Democratic Congresswoman Ilhan Omar of Minnesota, one of the first Muslim women elected to Congress, has routinely faced hatred and bigotry from the right over her religion.
She's been falsely accused of supporting terrorism. She's faced calls to be sent back to Somalia, from which she escaped as a child before becoming an American citizen.
The Congresswoman became the subject of backlash again in an effort to point out double standards in the United States over the varying acceptability in public expression of religious beliefs.
Earlier this week on Twitter, a video of Christians singing religious songs on a plane went viral, appearing to originate on the Instagram of Pastor Jack Jensz Jr.
Omar was one of the many social media users who responded to the video, asking what would happen if, as a Muslim, she chose to engage in a prayer session with her family while on a plane.
The Congresswoman made no remarks about Christianity or any other faith. She did not criticize those featured in the video.
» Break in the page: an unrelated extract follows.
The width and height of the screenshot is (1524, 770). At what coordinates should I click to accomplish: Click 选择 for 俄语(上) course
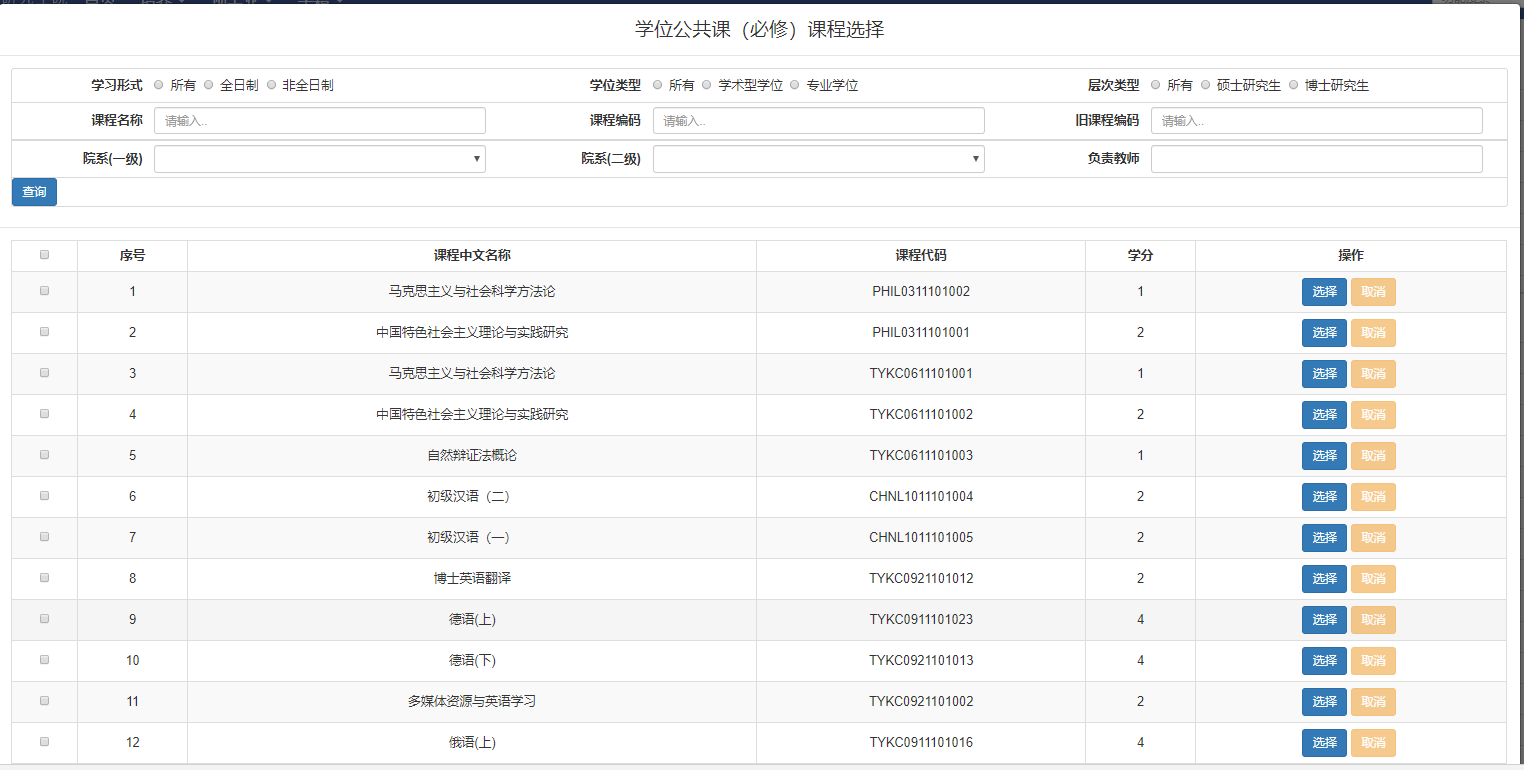(1324, 743)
She didn't reveal any of their personal information.
Yet her far-right colleague, Congresswoman Lauren Boebert of Colorado, accused her of "anti-Christian hate."
Interestingly enough, Boebert has publicly engaged in anti-Muslim hate while talking with her constituents, even joking on multiple occasions that Omar could be a suicide bomber.
In a response to Boebert, Omar acknowledged that this month is Ramadan and offered to pray for Boebert.
Social media users joined her in dunking on Boebert.
But Omar still faced vicious bigotry in response to her rebuttal.
Muslims across the country continue to face similar discrimination to the kind frequently lobbed at Omar.